Court Opinion

ID: 6007557
Source: CourtListenerOpinion
Date Created: 2022-01-13 10:30:20.025213+00
Date Added: 2024-06-11T08:49:24.158161
License: Public Domain

In a proceeding to recover damages under the Eminent Domain Procedure Law for the de facto taking of a parcel of real property, the Town of Huntington appeals from an order of the Supreme Court, Suffolk County (Werner, J.), dated November 2, 1995, which, inter alia, denied its motion for summary judgment and for leave to resettle a vesting order dated April 23, 1992, and granted the claimants’ cross motion for partial summary judgment on the issue of liability, to dismiss its first affirmative defense, and to set the matter down for a trial on the question of damages.
Ordered that the order is affirmed, with costs.
The claimants were the owners of a 4.449 acre underwater parcel in Titus Mill Pond, a tidal inlet of approximately 38 acres that is adjacent to Centerport Harbor. The issue raised herein is whether the parcel was condemned in a vesting order obtained by the Town of Huntington (hereinafter the Town), with respect to underwater land located in Titus Mill Pond.
It is undisputed that the metes and bounds description appearing in the vesting order encompasses the claimants’ property. However, the vesting order alternatively refers to two tax lot numbers on the Suffolk County Tax Map, neither of which *401is the current tax lot number of the claimants’ parcel.

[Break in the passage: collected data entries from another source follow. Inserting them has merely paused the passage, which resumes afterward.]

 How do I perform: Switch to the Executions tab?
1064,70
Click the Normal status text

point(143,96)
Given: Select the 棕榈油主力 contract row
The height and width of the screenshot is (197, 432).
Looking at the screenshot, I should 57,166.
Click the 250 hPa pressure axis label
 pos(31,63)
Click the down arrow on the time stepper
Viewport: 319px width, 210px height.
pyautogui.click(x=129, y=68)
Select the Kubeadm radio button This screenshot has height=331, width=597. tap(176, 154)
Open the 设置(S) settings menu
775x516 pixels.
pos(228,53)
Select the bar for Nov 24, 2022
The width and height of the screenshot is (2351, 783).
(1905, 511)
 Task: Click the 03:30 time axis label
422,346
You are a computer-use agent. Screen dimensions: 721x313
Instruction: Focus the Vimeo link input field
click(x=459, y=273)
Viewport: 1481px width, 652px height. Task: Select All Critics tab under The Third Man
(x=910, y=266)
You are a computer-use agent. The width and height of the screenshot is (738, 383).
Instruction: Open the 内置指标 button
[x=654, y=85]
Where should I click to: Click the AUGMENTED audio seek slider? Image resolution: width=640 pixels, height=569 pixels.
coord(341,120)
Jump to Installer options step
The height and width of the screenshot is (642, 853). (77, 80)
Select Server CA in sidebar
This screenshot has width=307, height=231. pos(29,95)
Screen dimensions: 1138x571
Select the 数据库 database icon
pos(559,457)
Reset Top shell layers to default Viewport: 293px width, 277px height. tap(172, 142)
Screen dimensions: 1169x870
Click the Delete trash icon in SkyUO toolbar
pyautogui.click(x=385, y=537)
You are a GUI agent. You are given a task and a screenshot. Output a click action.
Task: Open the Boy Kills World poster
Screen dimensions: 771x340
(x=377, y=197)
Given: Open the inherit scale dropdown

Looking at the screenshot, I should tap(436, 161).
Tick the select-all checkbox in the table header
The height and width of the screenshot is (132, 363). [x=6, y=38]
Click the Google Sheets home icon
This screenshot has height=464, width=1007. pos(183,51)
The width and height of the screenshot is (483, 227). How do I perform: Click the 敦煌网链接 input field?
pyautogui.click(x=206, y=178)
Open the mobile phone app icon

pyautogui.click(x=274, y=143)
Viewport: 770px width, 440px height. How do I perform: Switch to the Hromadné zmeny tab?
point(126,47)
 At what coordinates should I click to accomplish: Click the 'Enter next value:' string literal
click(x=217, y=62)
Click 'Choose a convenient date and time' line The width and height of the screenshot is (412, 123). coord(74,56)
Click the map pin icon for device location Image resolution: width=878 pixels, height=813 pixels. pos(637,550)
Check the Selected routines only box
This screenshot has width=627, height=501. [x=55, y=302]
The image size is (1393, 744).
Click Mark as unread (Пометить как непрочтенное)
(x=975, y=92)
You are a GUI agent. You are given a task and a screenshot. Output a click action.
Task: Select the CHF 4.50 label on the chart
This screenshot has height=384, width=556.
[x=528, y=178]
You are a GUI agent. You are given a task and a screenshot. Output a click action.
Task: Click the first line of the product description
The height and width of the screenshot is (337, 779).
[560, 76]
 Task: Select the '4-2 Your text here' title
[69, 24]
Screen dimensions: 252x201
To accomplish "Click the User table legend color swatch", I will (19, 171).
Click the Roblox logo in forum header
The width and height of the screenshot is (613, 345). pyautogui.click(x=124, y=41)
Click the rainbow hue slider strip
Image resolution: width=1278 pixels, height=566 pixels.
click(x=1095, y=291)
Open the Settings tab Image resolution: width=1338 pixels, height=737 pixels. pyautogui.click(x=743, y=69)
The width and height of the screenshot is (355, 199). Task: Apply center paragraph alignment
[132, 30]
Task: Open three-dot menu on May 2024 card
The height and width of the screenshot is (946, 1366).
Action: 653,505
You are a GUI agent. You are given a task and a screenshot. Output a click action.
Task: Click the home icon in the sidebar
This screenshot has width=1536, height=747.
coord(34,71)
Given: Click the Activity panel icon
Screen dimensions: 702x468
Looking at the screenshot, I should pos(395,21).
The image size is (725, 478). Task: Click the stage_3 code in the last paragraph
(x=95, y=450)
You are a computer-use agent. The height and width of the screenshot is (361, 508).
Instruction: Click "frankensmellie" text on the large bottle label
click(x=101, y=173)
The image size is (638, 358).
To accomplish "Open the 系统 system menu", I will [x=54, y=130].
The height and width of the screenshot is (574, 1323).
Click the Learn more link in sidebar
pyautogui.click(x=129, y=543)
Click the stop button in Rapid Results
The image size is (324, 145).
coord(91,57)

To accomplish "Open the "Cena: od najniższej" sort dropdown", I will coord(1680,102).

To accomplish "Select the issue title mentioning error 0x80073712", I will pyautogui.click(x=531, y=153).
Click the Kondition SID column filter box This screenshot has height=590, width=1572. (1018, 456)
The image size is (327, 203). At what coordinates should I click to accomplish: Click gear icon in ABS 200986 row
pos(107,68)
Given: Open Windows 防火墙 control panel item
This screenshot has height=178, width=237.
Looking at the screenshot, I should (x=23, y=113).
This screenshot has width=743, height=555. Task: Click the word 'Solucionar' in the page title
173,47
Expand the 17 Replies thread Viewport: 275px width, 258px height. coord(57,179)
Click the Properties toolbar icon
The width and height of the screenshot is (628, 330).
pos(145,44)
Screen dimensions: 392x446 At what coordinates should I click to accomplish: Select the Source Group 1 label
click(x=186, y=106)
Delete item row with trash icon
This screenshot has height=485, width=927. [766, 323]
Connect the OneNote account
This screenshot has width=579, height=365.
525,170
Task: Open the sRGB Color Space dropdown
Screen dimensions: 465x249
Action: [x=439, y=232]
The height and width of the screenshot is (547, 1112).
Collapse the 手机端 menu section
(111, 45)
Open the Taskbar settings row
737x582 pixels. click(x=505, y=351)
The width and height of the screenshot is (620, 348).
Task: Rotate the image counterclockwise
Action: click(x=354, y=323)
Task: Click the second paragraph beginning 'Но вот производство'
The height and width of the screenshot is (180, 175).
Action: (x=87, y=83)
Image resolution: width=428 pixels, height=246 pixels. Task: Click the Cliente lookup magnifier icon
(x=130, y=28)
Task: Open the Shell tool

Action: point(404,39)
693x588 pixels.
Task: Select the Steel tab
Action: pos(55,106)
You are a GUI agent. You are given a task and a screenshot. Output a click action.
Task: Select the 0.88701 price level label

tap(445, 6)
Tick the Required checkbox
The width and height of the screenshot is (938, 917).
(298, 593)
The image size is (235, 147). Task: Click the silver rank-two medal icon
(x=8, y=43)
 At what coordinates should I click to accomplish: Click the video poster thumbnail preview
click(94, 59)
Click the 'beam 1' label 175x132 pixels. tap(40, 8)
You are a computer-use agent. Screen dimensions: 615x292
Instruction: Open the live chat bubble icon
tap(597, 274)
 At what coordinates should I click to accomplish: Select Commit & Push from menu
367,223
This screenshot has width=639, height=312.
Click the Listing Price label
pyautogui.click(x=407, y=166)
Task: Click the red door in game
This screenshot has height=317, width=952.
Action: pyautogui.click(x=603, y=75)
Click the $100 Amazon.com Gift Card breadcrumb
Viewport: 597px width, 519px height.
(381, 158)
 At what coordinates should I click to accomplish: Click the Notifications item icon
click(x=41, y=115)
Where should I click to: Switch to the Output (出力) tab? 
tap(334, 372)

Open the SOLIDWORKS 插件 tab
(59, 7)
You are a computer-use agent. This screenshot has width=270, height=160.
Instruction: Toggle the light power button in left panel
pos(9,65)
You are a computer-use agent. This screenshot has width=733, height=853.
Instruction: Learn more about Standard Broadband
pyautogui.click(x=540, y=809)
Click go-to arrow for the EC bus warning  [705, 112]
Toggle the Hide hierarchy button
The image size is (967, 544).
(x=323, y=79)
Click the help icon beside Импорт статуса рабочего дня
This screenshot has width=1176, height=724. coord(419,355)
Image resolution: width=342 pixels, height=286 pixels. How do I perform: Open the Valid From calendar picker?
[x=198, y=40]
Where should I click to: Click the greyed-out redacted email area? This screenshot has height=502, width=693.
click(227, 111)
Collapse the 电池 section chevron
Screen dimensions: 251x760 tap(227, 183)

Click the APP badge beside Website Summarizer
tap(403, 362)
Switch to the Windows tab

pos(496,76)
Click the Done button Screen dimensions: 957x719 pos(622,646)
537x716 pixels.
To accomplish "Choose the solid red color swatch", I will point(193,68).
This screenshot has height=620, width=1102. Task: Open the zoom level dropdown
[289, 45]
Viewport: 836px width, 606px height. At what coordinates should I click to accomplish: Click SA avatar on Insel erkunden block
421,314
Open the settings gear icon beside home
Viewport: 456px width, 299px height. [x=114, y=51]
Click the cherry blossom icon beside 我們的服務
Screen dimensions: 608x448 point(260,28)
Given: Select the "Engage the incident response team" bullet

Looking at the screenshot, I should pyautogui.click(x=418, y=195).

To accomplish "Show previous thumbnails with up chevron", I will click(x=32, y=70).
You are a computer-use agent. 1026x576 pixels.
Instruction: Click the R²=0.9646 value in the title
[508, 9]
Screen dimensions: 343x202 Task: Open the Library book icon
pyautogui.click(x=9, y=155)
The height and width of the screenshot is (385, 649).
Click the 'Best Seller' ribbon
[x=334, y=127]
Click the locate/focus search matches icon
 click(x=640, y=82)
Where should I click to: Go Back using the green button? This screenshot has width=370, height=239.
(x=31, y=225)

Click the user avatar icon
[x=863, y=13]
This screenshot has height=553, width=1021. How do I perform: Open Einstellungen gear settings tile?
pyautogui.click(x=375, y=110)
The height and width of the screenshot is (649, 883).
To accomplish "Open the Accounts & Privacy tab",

We note that one of the tax lot numbers in the vesting order is the number used on the deed whereby the claimants acquired their parcel in 1990. It was only after the claimants informed the Town that there was an error as to the tax lot number, shortly after they acquired their property, that a separate tax lot number was issued for their parcel.
The condemnor Town argues that, because of the omission of the claimants’ tax lot number from the vesting order, it never acquired the claimants’ property. Rather, the Town argues, it only acquired an adjacent, larger tract of underwater land which bears the tax lot numbers specified in the vesting order. It is undisputed that this latter tract is also encompassed by the metes and bounds description in the order.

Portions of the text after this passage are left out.